Kontrola ZUS – papierologia stosowana

Ponoć kontrola ZUS-u może wyprowadzić przedsiębiorcę z równowagi, ale dopóki sami takiej nie przeżyliśmy, myśleliśmy, o naiwni, że skoro firmę prowadzimy uczciwie, płacimy podatki i nie robimy nic, co mogłoby na nas spuścić gniew państwa ZUS to i nic nas z równowagi nie wytrąci.

O w jakimże błędzie byliśmy?

Pani X, która przybyła do nas na zapowiedzianą wcześniej kontrolę poprosiła o takie i takie rzeczy do przygotowania, a ponieważ mamy pełną księgowość i wszystkie papiery znajdują się od lat u księgowego to tam też ją odesłaliśmy, co było rzeczą oczywistą.

Księgowy zadzwonił tegoż samego dnia mówiąc, co jeszcze trzeba donieść do kontroli. I tu zaczęło się nasze niepomierne zdziwienie urzędniczą papierologią.

  • Nikt mi chyba nie wytłumaczy po co kontroli z ZUS-u potrzebny jest „kwestionariusz starającego się o zatrudnienie”.

Zatrudniam 1 osobę na niepełny etat, w dodatku jest to własny syn. Po co  osoba z rodziny ma wypełniać kwestionariusz osobowy wymieniając w nim: przebieg byłego zatrudnienia, umiejętności itd. ? czy jeśli zatrudniam rodzinę, albo nawet osobę z ulicy, którą po prostu chce zatrudnić, to muszę jeszcze podsuwać jej do niczego mi nie potrzebny kwestionariusz? Bo mi on naprawdę do niczego nie jest potrzebny

  • Dalej: po co urzędnikowi kontrolującemu firmę potrzebne jest ksero ostatniego świadectwa pracy mojego pracownika, skoro ja go nie potrzebuję? A gdyby pracownik wcześniej nie pracował? A skoro już pracował, to po licho mam go ganiać po eks firmach po świadectwo pracy? Nie rozumiem.
  • Dalej: Po licho wszelakie kontrola ZUS każe mi dostarczyć świadectwo ukończenia ostatniej szkoły mojego pracownika? A gdyby biedak nie skończył nawet podstawówki? A gdybym zatrudnił go prosto z ulicy, bo twarz wydała mi się wiarygodna?

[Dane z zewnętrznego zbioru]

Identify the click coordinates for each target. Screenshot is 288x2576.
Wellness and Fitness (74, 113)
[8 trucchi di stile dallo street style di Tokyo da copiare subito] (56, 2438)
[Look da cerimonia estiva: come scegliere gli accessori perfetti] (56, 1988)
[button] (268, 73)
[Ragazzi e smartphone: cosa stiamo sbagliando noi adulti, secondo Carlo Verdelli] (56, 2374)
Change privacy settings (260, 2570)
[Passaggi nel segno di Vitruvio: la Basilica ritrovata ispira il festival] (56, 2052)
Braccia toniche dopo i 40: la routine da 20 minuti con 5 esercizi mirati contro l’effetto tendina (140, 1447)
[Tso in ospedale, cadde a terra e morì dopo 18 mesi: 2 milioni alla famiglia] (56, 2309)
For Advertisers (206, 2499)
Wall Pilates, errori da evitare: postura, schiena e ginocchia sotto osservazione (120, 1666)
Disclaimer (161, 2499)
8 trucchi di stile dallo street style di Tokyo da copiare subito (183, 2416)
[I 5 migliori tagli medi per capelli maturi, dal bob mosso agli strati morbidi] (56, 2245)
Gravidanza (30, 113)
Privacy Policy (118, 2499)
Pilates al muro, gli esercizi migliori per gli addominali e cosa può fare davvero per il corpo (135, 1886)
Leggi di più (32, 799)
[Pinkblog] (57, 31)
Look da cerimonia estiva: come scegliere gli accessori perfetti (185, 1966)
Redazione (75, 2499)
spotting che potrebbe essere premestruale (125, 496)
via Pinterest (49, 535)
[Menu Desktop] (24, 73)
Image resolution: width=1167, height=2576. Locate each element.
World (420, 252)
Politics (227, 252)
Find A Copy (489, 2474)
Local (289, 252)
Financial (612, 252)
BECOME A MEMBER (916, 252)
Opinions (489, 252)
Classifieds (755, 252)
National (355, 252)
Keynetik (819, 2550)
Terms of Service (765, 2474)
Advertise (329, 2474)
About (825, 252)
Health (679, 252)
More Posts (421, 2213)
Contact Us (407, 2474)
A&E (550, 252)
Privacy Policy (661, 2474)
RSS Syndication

Jeśli ja nie pytam o świadectwo ukończenia szkoły, to po co muszę za tym biegać do pracownika, szukać, kserować i wieźć do księgowego.

Ta papierologia naprawdę nie jest normalna?

Dalej: jeśli zatrudniam kogoś na umowę o dzieło i płacę mu przelewami, regularnie płacąc też należny państwu podatek – to po licho ZUS-owi potrzebne są papierowe rachunki podpisane przez pracownika,  informujące o tym, że pracownik pensję otrzymał? Podatki zapłacone, na koncie informacja o przelewach jest, więc po co te tony papierów? I jeszcze pracownik za każdym razem musi kupować kopertę, znaczek, drukować, i lecieć jak pacan na pocztę bo ja, jako szef potrzebuję papierka. Niby tak są systemy komputerowe, tyle kasy wyrzuconej na oprogramowania dla ZUS-u, a jak przychodzi kontrola, to i tak wszystko trzeba mieć na papierze.

Przygotowanie dokumentów papierowych do kontroli zajęło nam 2 dni, od rana do nocy – firma jednoosobowa w tym momencie lekko „stanęła”, bo razem z synem siedzieliśmy w papierach wypełniając durne kwestionariusze.

A, najważniejsze: to dopiero pierwszy dzień kontroli był!

Nie pytam co będzie  jutro, bo kontrola ma potrwać do 12 dni roboczych.